§ INPUT RECORDS:
◆ ◆ ◆ ◆ ◆

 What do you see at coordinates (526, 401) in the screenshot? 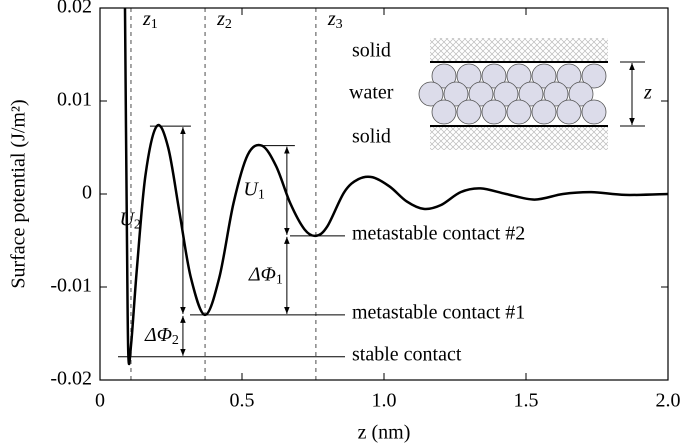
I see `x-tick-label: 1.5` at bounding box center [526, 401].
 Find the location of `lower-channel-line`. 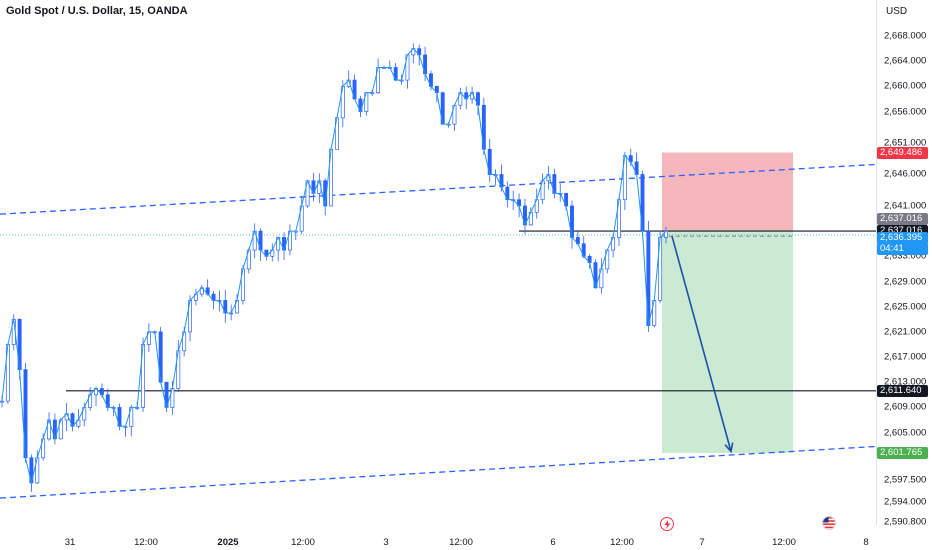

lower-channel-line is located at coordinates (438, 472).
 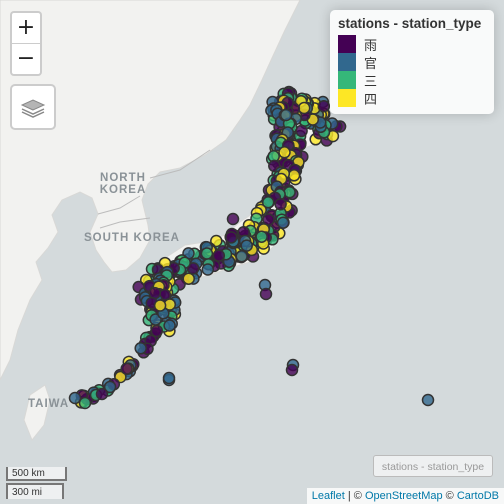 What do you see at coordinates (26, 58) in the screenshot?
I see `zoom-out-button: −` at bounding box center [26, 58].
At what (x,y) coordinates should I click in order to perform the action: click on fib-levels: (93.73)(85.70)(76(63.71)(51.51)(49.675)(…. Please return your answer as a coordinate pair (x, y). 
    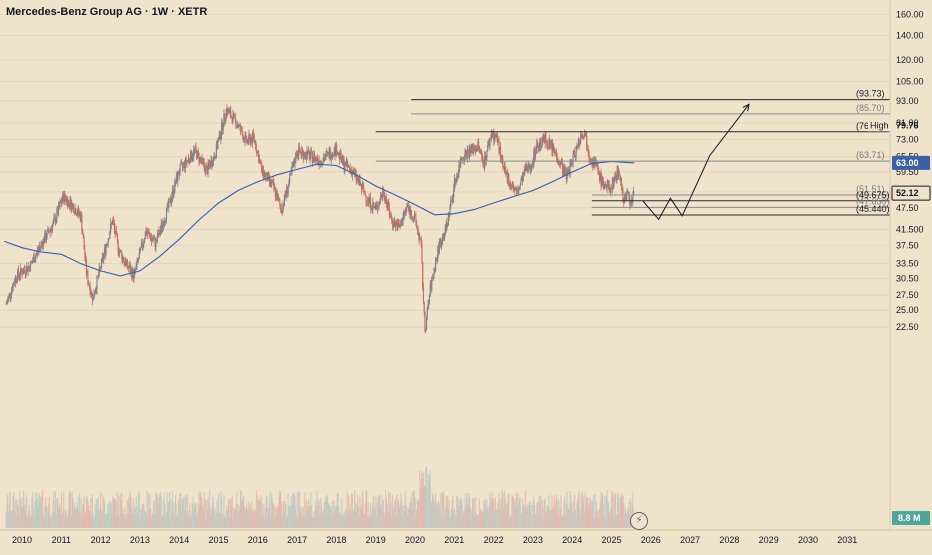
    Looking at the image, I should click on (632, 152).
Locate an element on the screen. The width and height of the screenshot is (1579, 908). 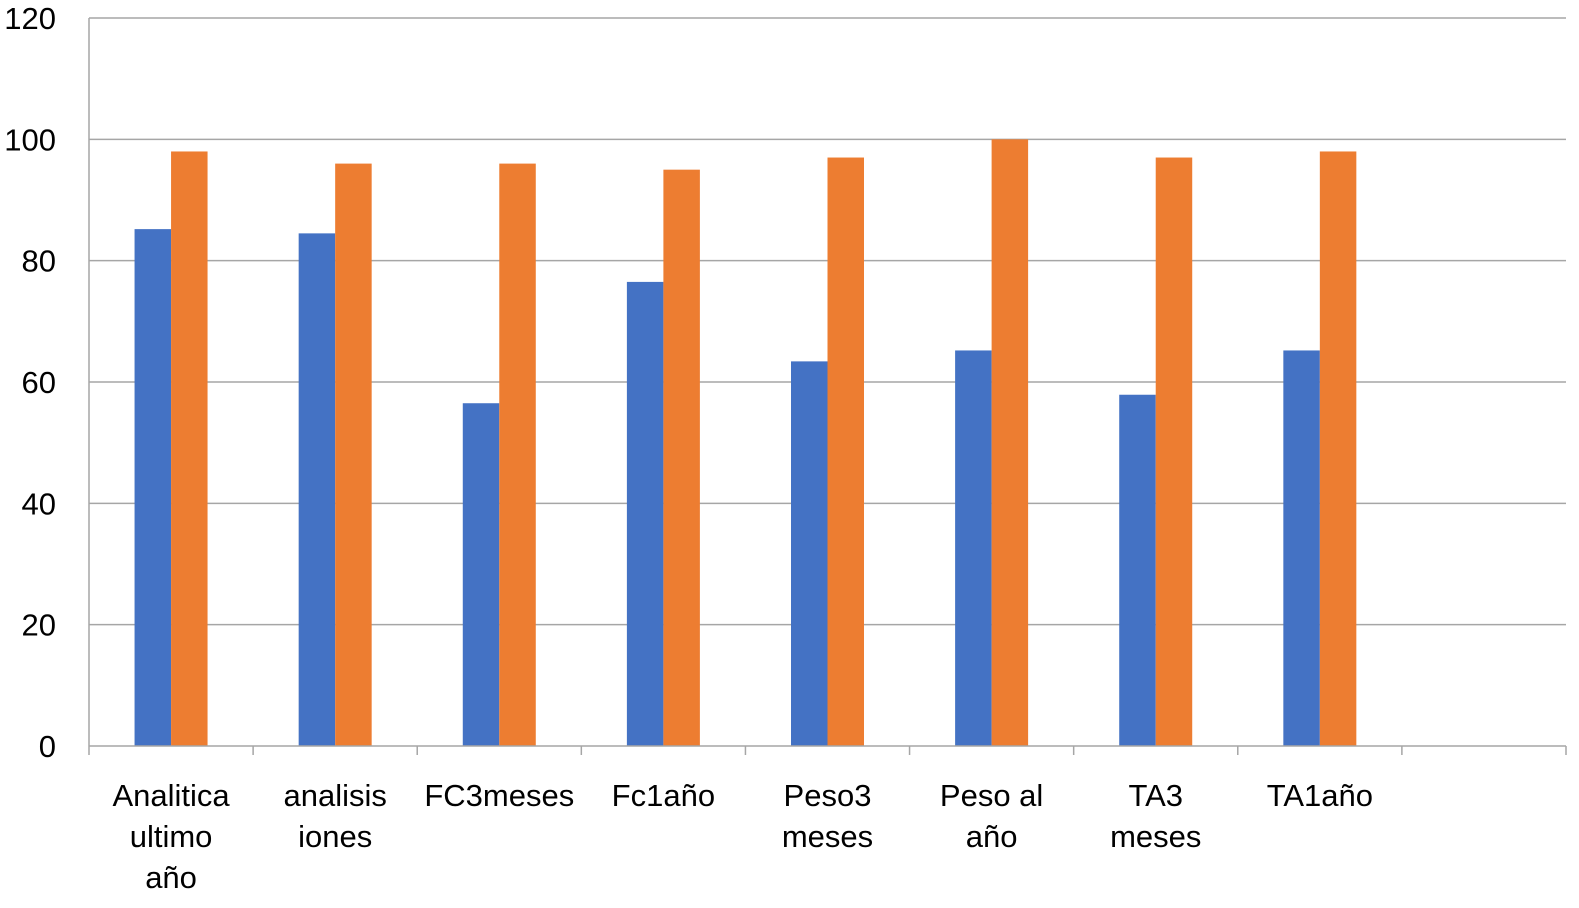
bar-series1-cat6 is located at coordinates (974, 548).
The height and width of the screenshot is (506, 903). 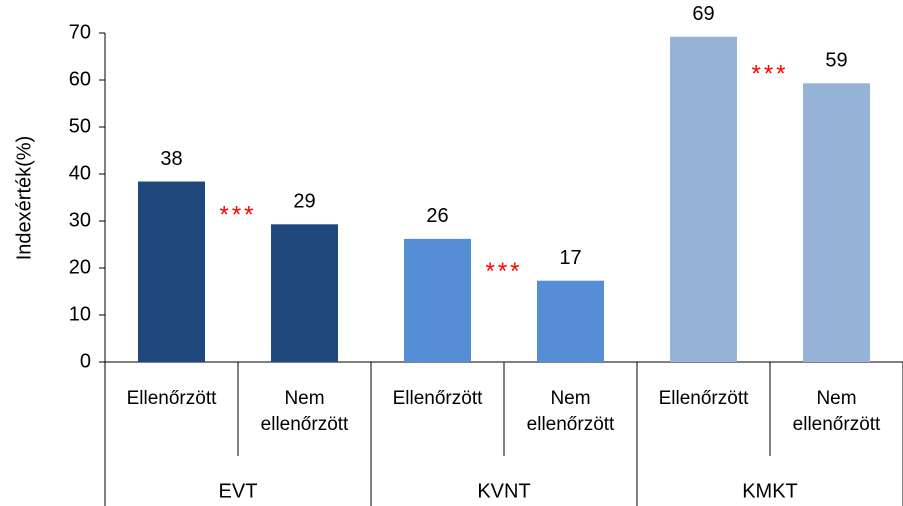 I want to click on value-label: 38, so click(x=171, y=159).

◆ ◆ ◆ ◆ ◆

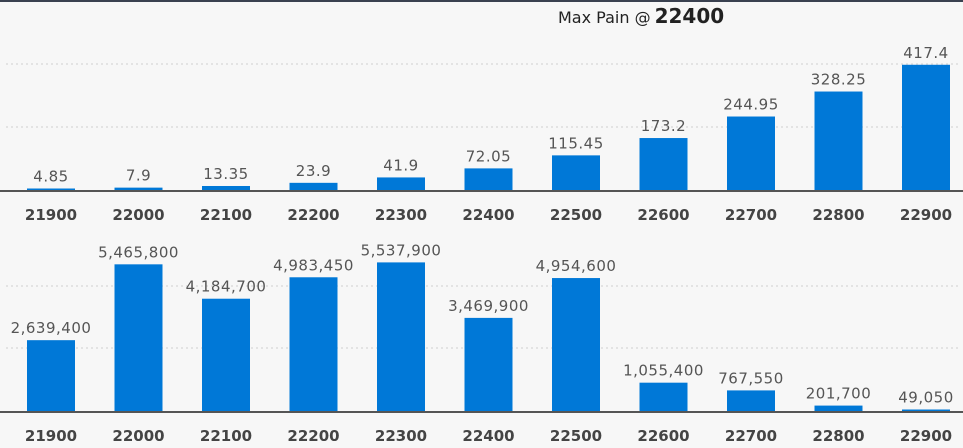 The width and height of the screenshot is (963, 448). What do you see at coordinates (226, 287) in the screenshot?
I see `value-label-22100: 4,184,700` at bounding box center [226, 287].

◆ ◆ ◆ ◆ ◆

§ DIRECTIONS: Copy the entries word for word, beginning with the line that contains "What do you see at coordinates (526, 401)" and continuing through the line that contains "center [26, 58].", and omit the pictures.

§ EXERCISE OUTPUT:
 What do you see at coordinates (526, 401) in the screenshot? 
I see `x-tick-label: 1.5` at bounding box center [526, 401].
 Find the location of `lower-channel-line`. 

lower-channel-line is located at coordinates (438, 472).
  What do you see at coordinates (26, 58) in the screenshot?
I see `zoom-out-button: −` at bounding box center [26, 58].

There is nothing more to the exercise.